## [The problem]
Copy the records verbatim, starting at the line that contains "Locate an element" and ending at the line that contains "coordinates (322, 270).", and give nothing else.

## [Data for the task]

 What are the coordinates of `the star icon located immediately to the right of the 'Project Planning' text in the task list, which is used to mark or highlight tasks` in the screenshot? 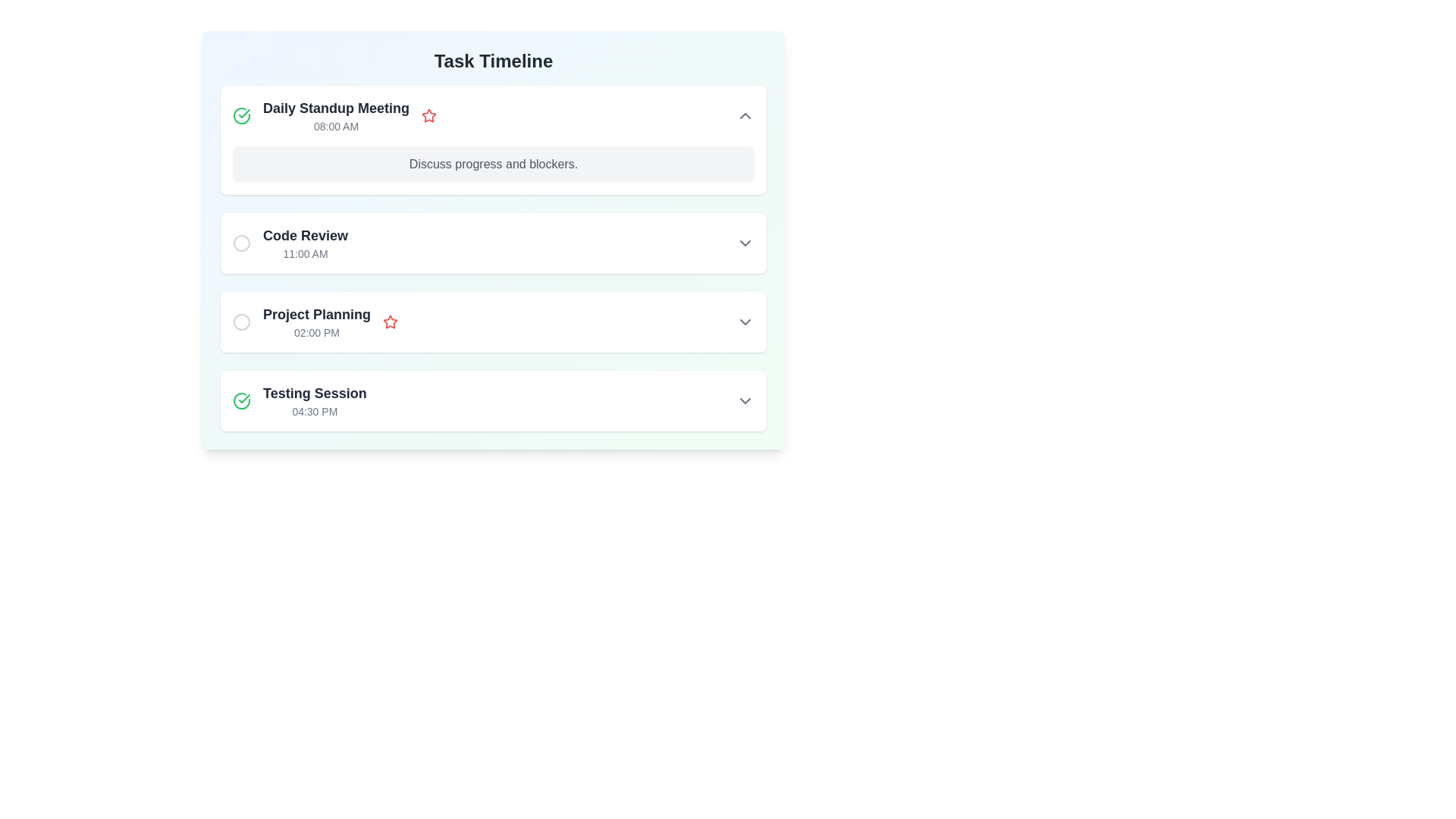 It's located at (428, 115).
---
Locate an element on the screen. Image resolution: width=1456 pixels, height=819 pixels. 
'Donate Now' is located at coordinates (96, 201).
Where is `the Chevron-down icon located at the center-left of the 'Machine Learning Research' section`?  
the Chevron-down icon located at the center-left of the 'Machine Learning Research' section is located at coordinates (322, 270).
--
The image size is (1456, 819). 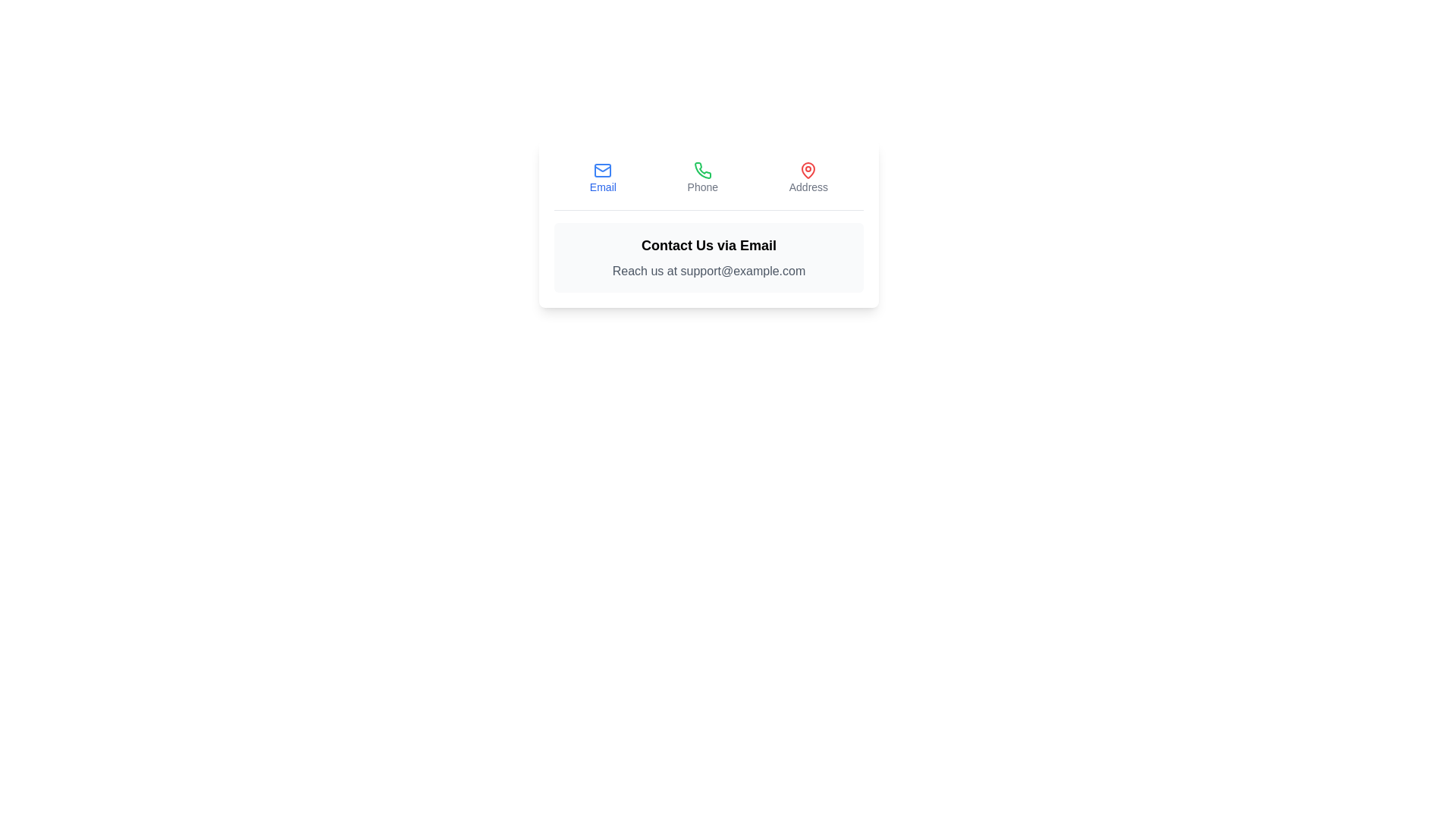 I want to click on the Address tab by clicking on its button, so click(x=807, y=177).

## [Completed task]
Locate an element on the screen. Image resolution: width=1456 pixels, height=819 pixels. 
'Donate Now' is located at coordinates (96, 201).
Where is `the Chevron-down icon located at the center-left of the 'Machine Learning Research' section`?  
the Chevron-down icon located at the center-left of the 'Machine Learning Research' section is located at coordinates (322, 270).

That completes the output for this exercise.